8 mars

Retour sur l’apéro d’entrepreneurs – off d’Oxalis

Le texte qui suit est un subtil mélange entre un retour sur les échanges ayant eu lieu et les questions qui traversent à ce moment-là, la personne qui écrit ces lignes.

La coopérative Oxalis s’est associée à La Renouée pour organiser un apéro thématique autour des questions d’entrepreneurs cette fin février.

Autant du côté d’Oxalis, la question est naturelle, autant à La Renouée, la question pouvait sembler exotique. Et pourtant, organiser quelque chose autour de cette question prend tout son sens dans ce genre de maison. En effet, autour de la Renouée gravitent des personnes qui, sous une myriade de formes différentes, portent des activités personnelles. Micro-entreprise, coopérative, association, Entreprise individuelle, SAS, SASU, SARL, et j’en passe.

Le pari était donc là. Organiser un temps libre où on peut s’autoriser à parler simplement de questions qui nous traversent dans nos quotidiens ou envies d’entrepreneur.
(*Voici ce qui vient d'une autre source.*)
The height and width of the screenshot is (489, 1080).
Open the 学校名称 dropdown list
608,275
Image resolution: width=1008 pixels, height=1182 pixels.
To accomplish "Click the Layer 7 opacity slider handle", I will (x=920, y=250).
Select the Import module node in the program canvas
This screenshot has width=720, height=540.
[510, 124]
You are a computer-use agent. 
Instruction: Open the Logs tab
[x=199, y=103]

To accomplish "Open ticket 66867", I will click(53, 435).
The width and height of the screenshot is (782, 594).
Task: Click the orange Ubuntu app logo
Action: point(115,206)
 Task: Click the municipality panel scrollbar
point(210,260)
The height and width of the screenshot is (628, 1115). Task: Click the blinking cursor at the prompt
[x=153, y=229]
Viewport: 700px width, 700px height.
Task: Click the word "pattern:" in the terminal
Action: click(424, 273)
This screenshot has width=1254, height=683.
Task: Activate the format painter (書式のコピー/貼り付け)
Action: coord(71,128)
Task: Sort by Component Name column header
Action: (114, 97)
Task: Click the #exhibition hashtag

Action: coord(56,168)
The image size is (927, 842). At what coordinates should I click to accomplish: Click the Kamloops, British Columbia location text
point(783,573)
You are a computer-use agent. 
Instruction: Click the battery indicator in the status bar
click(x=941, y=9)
Bien que l’événement ait été organisé au pied levé, 12 personnes sont venues discuter ce vendredi soir. De l’artiste intermittent au salarié de coopérative en passant par des porteurs de projets variés. Voici une sélection de questions ayant traversé les débats :

Recherche et subsistance : Quand on a pas la taille d’une grosse boite ou un état et que notre visibilité financière est dans le meilleur des cas à 6 mois, comment peut-on faire de la recherche et du développement ? Est-ce qu’on peut se le faire financer ? Est-ce qu’on rogne sur le confort ? Quelques témoignages de double activité, d’appui sur du chômage ou des minimas sociaux ont été contés. Il n’y a pas de bonnes recettes, que des équilibres à trouver.

Lieux de vie et travail, Où se sentir bien ? Bosser en local, c’est chouette mais quand tes clients c’est une fois sur deux tes potes, parfois on a besoin d’air. Par ailleurs, le mélange des genres peut devenir complexe notamment sur des activités d’accompagnement. Comment on trouve le lien entre une activité qu’on aime et l’endroit où on vit et où c’est compliqué de travailler?

Mutualiser quand on porte une activité tout seul ?

T’inquiềt’, je fais la com’, la commercialisation, la production, la compta, la gestion administrative ça passe crème…

Les participants partageaient une même impression : on ne peut pas tout porter. Comment aller chercher des compétences? où ? de quelle manière ? Comment s’accorde la confiance aux autres? Faut-il forcément payer ? Est-ce qu’il existe d’autres manières d’échanger ?

Plusieurs témoignages ont, ici encore, pu illustrer des réponses à ces questions.

Faire payer des amis et proches

-C’est quoi ton réseau ?

-Bah, mes potes et certainement, les potes de mes potes.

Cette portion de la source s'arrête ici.